» Exercise
Echo back the lines in the entries below, starting at the line that contains "Image resolution: width=1568" and ending at the line that contains "will (1542, 41).", with both of those lines included. Give only those lines.

» Task inputs
'''
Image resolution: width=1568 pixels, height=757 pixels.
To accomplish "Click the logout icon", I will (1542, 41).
'''
'''
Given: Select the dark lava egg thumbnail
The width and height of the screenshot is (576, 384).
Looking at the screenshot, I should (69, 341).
'''
'''
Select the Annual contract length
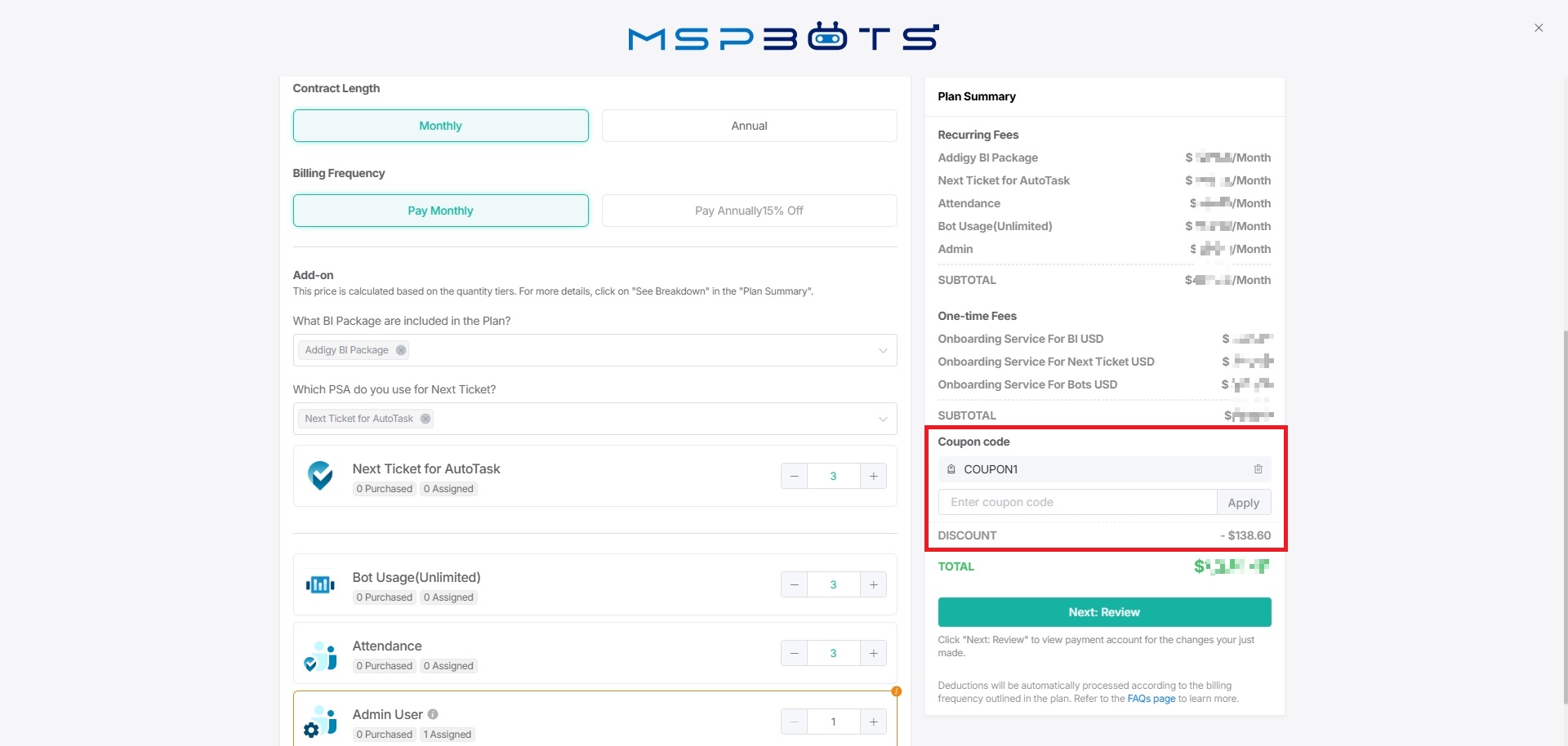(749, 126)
'''
» The response
Image resolution: width=1568 pixels, height=757 pixels.
To accomplish "Click the logout icon", I will (1542, 41).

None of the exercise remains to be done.